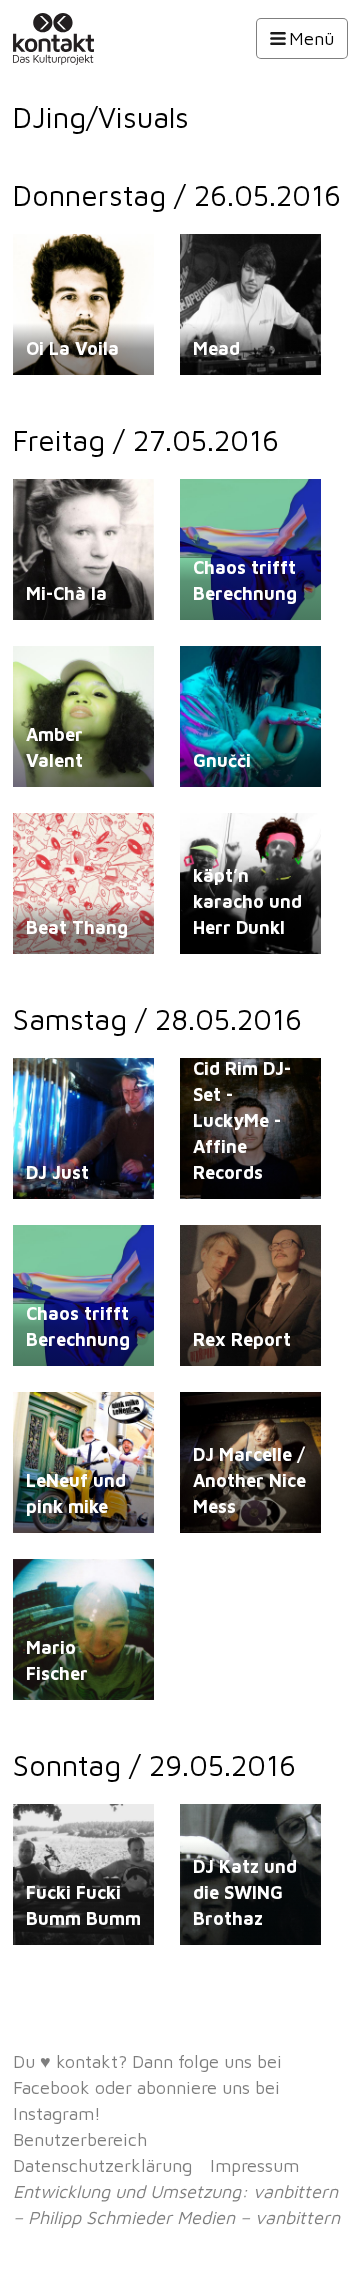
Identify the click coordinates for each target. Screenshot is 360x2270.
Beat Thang (77, 927)
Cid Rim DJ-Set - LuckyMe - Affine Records (242, 1120)
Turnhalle (222, 260)
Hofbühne (57, 1830)
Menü (311, 38)
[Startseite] (78, 39)
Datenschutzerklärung (102, 2165)
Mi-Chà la (66, 593)
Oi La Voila (72, 348)
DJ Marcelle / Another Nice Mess (249, 1480)
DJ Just (57, 1172)
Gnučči (222, 760)
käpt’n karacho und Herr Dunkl (247, 901)
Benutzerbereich (80, 2139)
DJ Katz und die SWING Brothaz (245, 1892)
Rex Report (242, 1339)
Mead (216, 348)
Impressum (254, 2165)
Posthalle (222, 505)
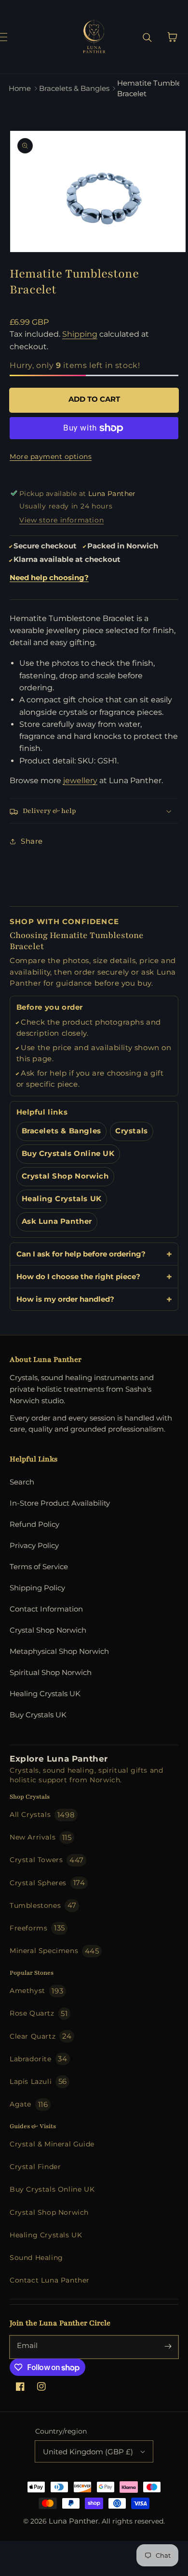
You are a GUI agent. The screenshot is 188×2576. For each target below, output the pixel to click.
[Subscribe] (167, 2346)
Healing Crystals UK (62, 1198)
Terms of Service (39, 1566)
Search (22, 1481)
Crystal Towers (47, 1860)
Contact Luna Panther (50, 2280)
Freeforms (37, 1927)
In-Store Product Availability (60, 1503)
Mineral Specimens (54, 1950)
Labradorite (38, 2058)
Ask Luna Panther (57, 1221)
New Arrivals (41, 1837)
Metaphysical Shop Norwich (59, 1651)
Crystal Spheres (47, 1882)
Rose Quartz (38, 2013)
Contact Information (46, 1608)
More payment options (51, 456)
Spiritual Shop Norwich (51, 1672)
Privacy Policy (34, 1545)
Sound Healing (36, 2257)
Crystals (131, 1131)
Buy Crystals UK (38, 1714)
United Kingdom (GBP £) (88, 2451)
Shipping (79, 334)
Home (20, 88)
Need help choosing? (49, 577)
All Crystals (42, 1814)
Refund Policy (34, 1524)
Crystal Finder (35, 2166)
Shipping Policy (37, 1587)
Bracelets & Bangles (74, 88)
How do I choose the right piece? (78, 1276)
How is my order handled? (65, 1299)
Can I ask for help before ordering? (81, 1253)
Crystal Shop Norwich (65, 1176)
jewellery (80, 780)
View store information (61, 520)
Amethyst (36, 1990)
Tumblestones (43, 1905)
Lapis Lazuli (38, 2081)
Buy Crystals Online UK (68, 1153)
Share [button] (32, 841)
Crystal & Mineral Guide (52, 2144)
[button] (13, 37)
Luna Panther (73, 2521)
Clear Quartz (41, 2036)
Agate (29, 2104)
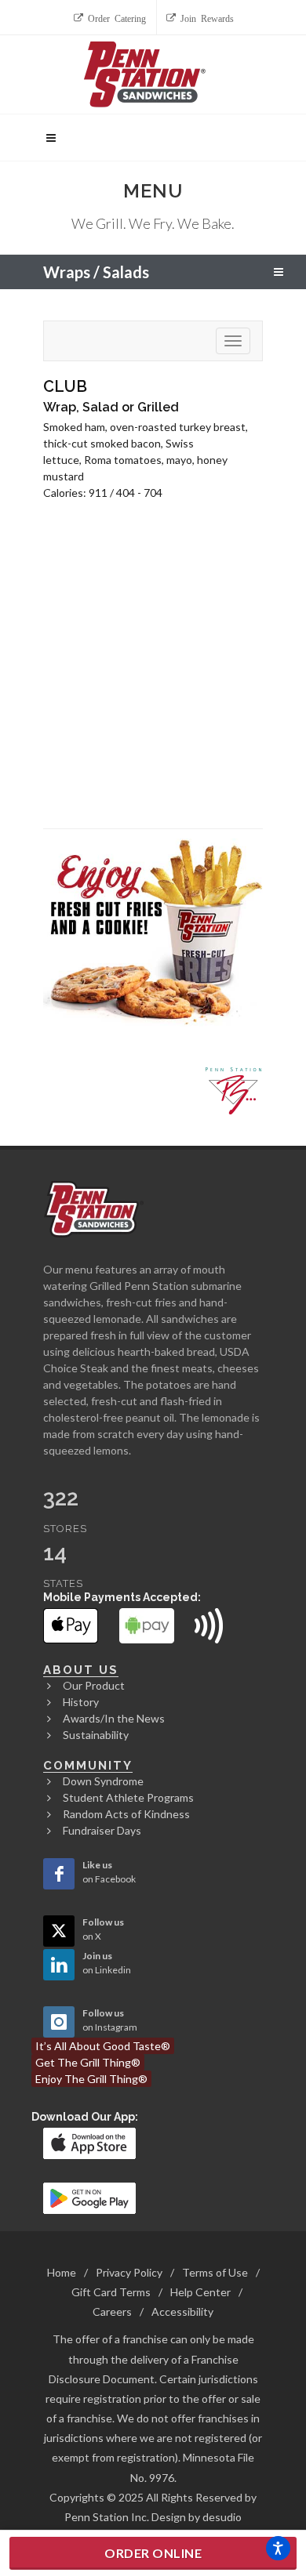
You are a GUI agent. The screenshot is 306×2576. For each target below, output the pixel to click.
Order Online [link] (153, 2552)
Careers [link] (112, 2311)
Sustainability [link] (96, 1734)
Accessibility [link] (182, 2311)
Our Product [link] (94, 1685)
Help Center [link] (200, 2292)
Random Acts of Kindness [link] (126, 1814)
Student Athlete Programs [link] (128, 1797)
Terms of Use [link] (215, 2272)
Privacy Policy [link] (129, 2272)
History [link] (81, 1701)
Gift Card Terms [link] (111, 2292)
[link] (110, 17)
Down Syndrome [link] (103, 1781)
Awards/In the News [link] (114, 1718)
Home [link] (61, 2272)
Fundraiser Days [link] (102, 1830)
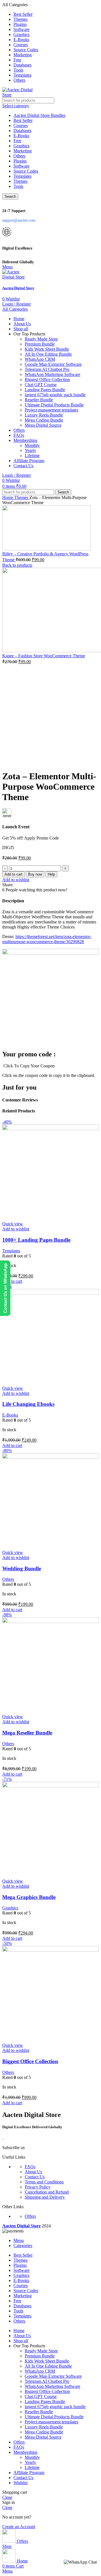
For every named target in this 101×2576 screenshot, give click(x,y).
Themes (20, 181)
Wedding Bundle (21, 1568)
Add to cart (13, 874)
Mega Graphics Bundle (29, 1897)
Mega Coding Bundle (44, 420)
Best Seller (23, 120)
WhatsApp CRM (40, 359)
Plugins (20, 161)
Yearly (30, 450)
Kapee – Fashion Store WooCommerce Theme (43, 655)
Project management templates (51, 410)
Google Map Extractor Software (53, 364)
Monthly (32, 445)
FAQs (30, 2166)
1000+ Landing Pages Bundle (36, 1240)
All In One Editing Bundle (48, 354)
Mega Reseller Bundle (27, 1733)
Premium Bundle (40, 344)
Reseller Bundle (39, 399)
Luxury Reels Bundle (44, 415)
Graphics (21, 145)
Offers (30, 2216)
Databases (22, 130)
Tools (18, 186)
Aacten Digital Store (18, 288)
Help (51, 874)
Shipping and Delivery (45, 2197)
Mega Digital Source (43, 425)
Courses (20, 125)
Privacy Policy (37, 2187)
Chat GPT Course (41, 384)
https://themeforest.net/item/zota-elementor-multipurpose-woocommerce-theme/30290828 (46, 939)
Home (8, 497)
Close (7, 2497)
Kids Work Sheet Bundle (47, 349)
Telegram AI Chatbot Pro (47, 369)
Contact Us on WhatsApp (5, 1288)
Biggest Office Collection (47, 379)
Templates (22, 176)
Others (19, 155)
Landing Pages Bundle (45, 389)
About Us (33, 2171)
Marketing (22, 150)
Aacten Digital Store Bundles (39, 115)
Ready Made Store (41, 339)
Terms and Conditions (44, 2181)
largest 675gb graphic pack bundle (55, 394)
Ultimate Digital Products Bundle (54, 404)
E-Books (21, 135)
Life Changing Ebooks (28, 1404)
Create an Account (18, 2526)
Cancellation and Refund (47, 2192)
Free (17, 140)
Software (21, 166)
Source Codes (25, 171)
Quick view (12, 1223)
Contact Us (35, 2176)
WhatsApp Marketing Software (52, 374)
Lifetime (32, 455)
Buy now (35, 874)
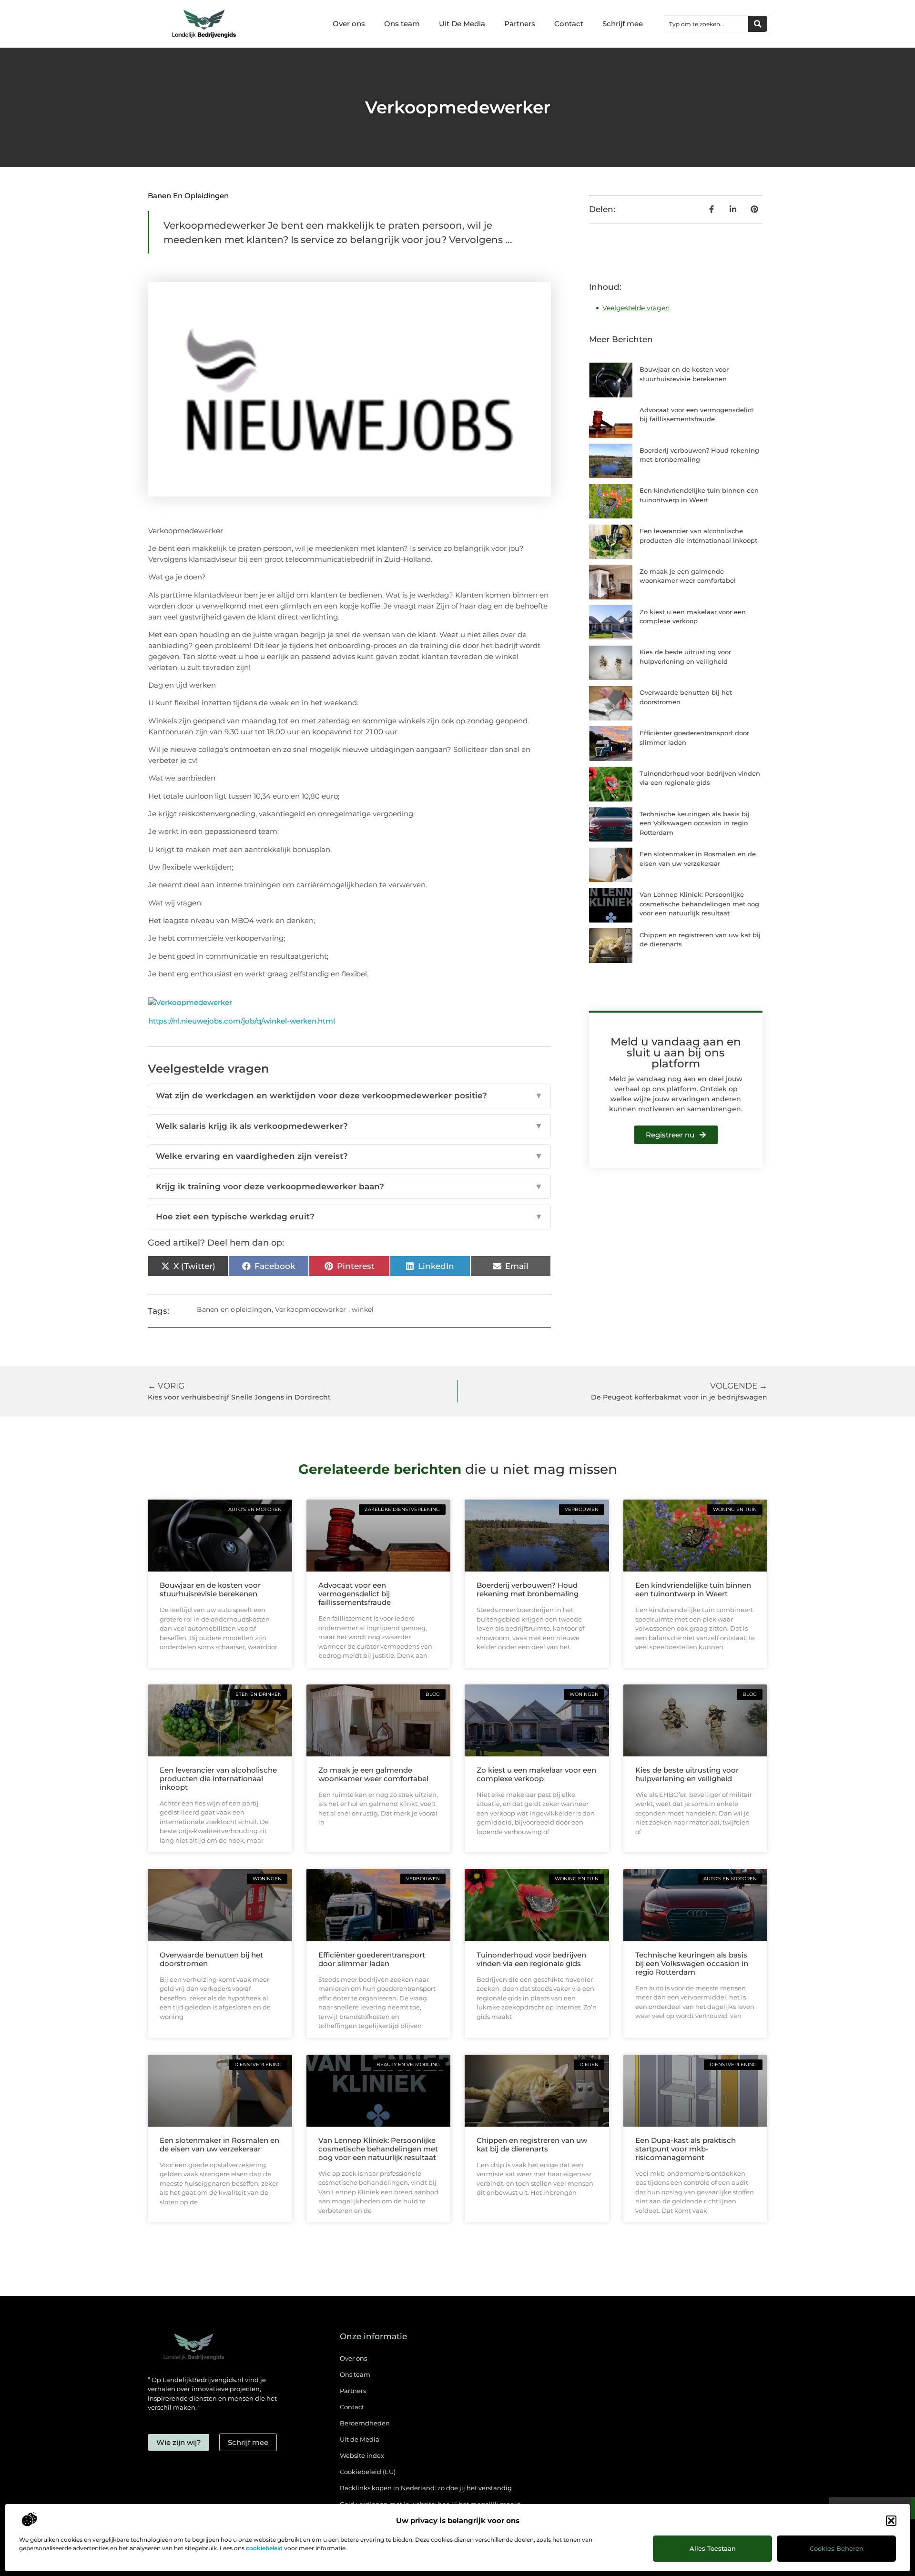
----
> [EXERCISE PROMPT] Rewrite the stretch of lines from the one containing "Contact Information (46, 1608)" through the one containing "Help (51, 874)", replacing "Shipping" with "Delivery" and changing nothing else. Leave the pictures out of your answer.

> [RIGHT ANSWER]
Contact Information (46, 1608)
More payment options (51, 456)
Spiritual Shop Norwich (51, 1672)
Privacy Policy (34, 1545)
Sound Healing (36, 2257)
Crystals (131, 1131)
Buy Crystals UK (38, 1714)
United Kingdom (GBP £) (88, 2451)
Delivery (79, 334)
Home (20, 88)
Need help choosing? (49, 577)
All Crystals (42, 1814)
Refund Policy (34, 1524)
Crystal Finder (35, 2166)
Delivery Policy (37, 1587)
Bracelets & Bangles (74, 88)
How do I choose the right piece? (78, 1276)
How is my order handled? (65, 1299)
Can I ask for help before ordering? (81, 1253)
Crystal Shop Norwich (65, 1176)
jewellery (80, 780)
View store information (61, 520)
Amethyst (36, 1990)
Tumblestones (43, 1905)
Lapis Lazuli (38, 2081)
Buy Crystals Online UK (68, 1153)
Share [button] (32, 841)
Crystal & Mineral Guide (52, 2144)
[button] (13, 37)
Luna Panther (73, 2521)
Clear Quartz (41, 2036)
Agate (29, 2104)
You are a GUI agent. The screenshot is 306×2576. For each target below, output the pixel to click.
Order Online [link] (153, 2552)
Careers [link] (112, 2311)
Sustainability [link] (96, 1734)
Accessibility [link] (182, 2311)
Our Product [link] (94, 1685)
Help Center [link] (200, 2292)
Random Acts of Kindness [link] (126, 1814)
Student Athlete Programs [link] (128, 1797)
Terms of Use [link] (215, 2272)
Privacy Policy [link] (129, 2272)
History [link] (81, 1701)
Gift Card Terms [link] (111, 2292)
[link] (110, 17)
Down Syndrome [link] (103, 1781)
Awards/In the News [link] (114, 1718)
Home [link] (61, 2272)
Fundraiser Days [link] (102, 1830)
For every named target in this 101×2576 screenshot, give click(x,y).
Themes (20, 181)
Wedding Bundle (21, 1568)
Add to cart (13, 874)
Mega Graphics Bundle (29, 1897)
Mega Coding Bundle (44, 420)
Best Seller (23, 120)
WhatsApp CRM (40, 359)
Plugins (20, 161)
Yearly (30, 450)
Kapee – Fashion Store WooCommerce Theme (43, 655)
Project management templates (51, 410)
Google Map Extractor Software (53, 364)
Monthly (32, 445)
FAQs (30, 2166)
1000+ Landing Pages Bundle (36, 1240)
All In One Editing Bundle (48, 354)
Mega Reseller Bundle (27, 1733)
Premium Bundle (40, 344)
Reseller Bundle (39, 399)
Luxury Reels Bundle (44, 415)
Graphics (21, 145)
Offers (30, 2216)
Databases (22, 130)
Tools (18, 186)
Aacten Digital Store (18, 288)
Help (51, 874)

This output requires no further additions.